Compare expression of 4 hub genes (all up-regulated) and 4 down-regulated DEGs between SBOT and SCA tissues in Oncomine database. Box plots derived from gene expression data in Oncomine database comparing expression of the hub DEGs (a) and down-regulated DEGs (b) in SBOT (light blue columns) and SCA tissues (dark blue columns). The X axis indicates tissue types. The Y axis represents normalized expression of mRNAs

Survival analysis for obtained hub DEGs with Kaplan–Meier plotter

According to our previous bioinformatics analyses and validation, the expression of 4 hub genes was up-regulated obviously in SCA, and the expression of another DEGs had trend of down-regulated in SCA. To explore the association of 4 hub genes (KIF11, CDC20, PBK, TOP2A) and 4 down-regulated DEGs (CDKN1A, PGR, LCN2 and CCNA1) expression with the prognosis of SCA, the survival curves were drawn using Kaplan-Meier plotter database. As show in Fig. 6, the high expression of KIF11, CDC20, PBK, TOP2A were associated with worse prognosis and the low expression of CDKN1A, PGR, LCN2 and CCNA1 were associated with worse prognosis. However, in SCA patients, the effect of PBK, LCN2 and CCNA1 expression on cancer progression was not statistically significant (p > 0.05). But on the basis of the figures, the 3 DEGs showed diverse survival times, statistical nonsense may on account of insufficient samples.

Fig. 6
figure6

Prognostic value of 4 hub genes (a, b, c, d) and 4 down-regulated DEGs (e, f, g, h) in ovarian cancer and SCA. Data were obtained from the Kaplan–Meier plotter database. The P value was calculated by a log-rank test. The version of the data collected in KM plotter was 2020.04.15 version

Discussion

Worldwide, approximately 295,400 women are diagnosed with ovarian cancer each year, and 184,800 are expected to succumb to the disease in 2018 [2, 3]. The case-to-fatality ratio of ovarian cancer is nearly three times that of breast cancer, and makes it the most deadly gynecologic malignancy in developed countries [28]. The vast majority of ovarian cancers are epithelial ovarian cancers which accounts for over 95% of the ovarian malignancies, and about 75% of epithelial ovarian cancers are serous type. Moreover, high-grade serous epithelial ovarian cancer is the most common subtype and accounts for up to 70% of all ovarian cancer cases [29], it is associated with worse outcomes including poor prognosis and a high risk of distant recurrence and death [30]. Hence, ovarian carcinomas of the serous histological type are an attractive target for early detection as they are rarely detected before they reach an advanced stage, when they are highly lethal. We know surprisingly little about the target for early detection of SCA. Consequently, there is an urgent need for diagnostic molecular features or biomarkers that can be associated with survival and disease recurrence in SCA.
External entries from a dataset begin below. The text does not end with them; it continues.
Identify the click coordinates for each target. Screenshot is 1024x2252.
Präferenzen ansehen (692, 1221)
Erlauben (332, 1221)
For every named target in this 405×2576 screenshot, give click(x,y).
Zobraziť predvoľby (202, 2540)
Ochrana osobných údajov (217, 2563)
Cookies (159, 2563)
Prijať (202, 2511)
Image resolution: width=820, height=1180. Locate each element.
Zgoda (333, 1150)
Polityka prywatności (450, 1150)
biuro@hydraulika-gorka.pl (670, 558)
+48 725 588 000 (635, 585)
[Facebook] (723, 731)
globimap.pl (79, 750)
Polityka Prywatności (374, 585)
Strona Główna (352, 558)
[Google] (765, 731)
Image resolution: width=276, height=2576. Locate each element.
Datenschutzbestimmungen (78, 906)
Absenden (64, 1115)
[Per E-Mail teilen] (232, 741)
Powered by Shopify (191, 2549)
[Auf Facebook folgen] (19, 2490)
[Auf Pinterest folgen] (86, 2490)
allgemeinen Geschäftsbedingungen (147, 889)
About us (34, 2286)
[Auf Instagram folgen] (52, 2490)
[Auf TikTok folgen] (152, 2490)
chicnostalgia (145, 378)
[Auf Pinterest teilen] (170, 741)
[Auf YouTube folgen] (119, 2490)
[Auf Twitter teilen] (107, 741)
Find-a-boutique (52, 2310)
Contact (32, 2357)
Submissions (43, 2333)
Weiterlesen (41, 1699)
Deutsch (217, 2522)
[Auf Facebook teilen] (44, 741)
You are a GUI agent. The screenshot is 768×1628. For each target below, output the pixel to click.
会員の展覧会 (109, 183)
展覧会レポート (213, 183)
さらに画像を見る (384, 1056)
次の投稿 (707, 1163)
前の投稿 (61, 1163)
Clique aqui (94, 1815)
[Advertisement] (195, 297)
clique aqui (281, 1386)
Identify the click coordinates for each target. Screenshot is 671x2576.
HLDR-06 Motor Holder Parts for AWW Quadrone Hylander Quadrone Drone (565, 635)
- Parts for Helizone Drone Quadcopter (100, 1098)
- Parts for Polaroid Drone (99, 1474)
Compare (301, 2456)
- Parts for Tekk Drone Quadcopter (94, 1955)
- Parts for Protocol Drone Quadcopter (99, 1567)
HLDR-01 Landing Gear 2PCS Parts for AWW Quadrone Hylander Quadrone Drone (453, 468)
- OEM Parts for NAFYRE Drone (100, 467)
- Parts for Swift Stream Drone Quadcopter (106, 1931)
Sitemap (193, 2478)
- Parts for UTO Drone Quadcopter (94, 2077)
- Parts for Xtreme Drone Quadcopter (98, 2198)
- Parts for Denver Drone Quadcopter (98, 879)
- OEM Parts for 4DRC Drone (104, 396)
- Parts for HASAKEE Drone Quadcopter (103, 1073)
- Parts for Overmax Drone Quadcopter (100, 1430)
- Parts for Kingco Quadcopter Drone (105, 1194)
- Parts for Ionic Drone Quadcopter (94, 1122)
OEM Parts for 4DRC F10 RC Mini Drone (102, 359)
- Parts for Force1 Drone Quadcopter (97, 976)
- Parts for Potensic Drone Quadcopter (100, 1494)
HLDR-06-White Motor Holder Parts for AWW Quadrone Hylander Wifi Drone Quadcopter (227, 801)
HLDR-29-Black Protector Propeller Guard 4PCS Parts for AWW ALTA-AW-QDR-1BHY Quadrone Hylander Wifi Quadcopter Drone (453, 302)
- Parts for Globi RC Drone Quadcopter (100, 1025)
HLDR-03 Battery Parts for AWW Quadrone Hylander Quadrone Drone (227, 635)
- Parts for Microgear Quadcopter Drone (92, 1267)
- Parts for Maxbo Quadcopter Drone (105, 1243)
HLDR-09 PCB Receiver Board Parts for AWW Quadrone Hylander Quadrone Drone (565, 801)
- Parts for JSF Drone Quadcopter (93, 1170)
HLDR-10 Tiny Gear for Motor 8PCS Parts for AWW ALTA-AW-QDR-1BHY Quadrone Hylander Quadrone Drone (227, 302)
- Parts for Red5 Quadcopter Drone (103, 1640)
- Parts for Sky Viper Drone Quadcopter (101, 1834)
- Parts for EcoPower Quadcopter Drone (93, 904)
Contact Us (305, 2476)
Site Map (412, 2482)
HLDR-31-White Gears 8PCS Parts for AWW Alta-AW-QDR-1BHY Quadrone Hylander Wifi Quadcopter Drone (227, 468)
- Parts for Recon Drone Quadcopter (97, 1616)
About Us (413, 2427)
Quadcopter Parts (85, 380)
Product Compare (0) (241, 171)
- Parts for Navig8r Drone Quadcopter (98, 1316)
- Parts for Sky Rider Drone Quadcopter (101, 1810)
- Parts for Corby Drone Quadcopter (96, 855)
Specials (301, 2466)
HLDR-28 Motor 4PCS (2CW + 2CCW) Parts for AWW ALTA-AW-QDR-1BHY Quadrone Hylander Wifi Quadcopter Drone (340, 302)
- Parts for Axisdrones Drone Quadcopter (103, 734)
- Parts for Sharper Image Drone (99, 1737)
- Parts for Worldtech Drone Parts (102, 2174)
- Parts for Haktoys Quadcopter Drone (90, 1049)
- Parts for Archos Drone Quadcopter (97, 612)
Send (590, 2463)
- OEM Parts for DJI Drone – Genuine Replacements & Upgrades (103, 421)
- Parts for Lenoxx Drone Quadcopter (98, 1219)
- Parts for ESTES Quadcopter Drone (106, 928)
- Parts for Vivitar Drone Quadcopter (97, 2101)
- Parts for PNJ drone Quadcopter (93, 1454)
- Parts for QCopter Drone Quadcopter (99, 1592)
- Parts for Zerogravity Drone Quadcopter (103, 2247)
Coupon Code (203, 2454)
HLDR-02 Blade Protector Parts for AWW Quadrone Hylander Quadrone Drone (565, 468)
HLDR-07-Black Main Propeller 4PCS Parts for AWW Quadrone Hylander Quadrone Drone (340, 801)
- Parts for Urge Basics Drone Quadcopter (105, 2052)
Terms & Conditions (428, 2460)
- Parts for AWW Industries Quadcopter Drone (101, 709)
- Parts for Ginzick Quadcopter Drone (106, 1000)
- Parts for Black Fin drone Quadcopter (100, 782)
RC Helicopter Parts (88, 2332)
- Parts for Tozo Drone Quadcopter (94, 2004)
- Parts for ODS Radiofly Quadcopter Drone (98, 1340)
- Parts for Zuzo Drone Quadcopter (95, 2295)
A field which has recently contributed significantly to improved diagnostics, classification and prognostics is SCA transcriptomics microarray, a whole transcriptome high throughput sequencing and analysis technique which identifies changes in the RNA expression, is now being used to gain a more detailed understanding of the molecular mechanism of SCA [31]. Employ analysis of whole transcriptome sequencing results from different laboratories, statistical power increased and prediction is more accurate, moreover, bias of individual studies can be overcoming. In the current study, we focused on the aberrantly expressed mRNAs in SCA based on GEO RNA-seq data and the common DEGs that screened out from different researchers containing 89 samples were listed. There were 26 up-regulated DEGs and 33 down-regulated DEGs in SCA with the threshold of |log2FC| > 1.585 and P < 0.05.

Biological pathway analysis of all DEGs showed that the DEGs were mainly involved polo-like kinase (PLK) signaling events, polo-like kinase (PLK) signaling events in cell cycle, and mitotic cell cycle, biological process of all DEGs mainly include cell cycle, immune response and signal transduction. There is abundant evidence that Polo-like kinase (PLK) isoforms play an important role in a number of intracellular signal transduction pathways related to mitosis [32]. W Weichert et al had reported that PLK isoform expression is a prognostic factor in epithelial ovarian carcinoma [33]. Monika Raab et al had also demonstrated that high Polo-like kinase (PLK) 1 expression correlates with bad prognosis in epithelial ovarian cancer patients [34]. Some researchers are trying to use PLK1 inhibitors for treatment of SCA [35]. Function analysis can help us better understanding the mechanism of SCA and provide guide for SCA prevention and treatment, however, further laboratory and clinical researches are required.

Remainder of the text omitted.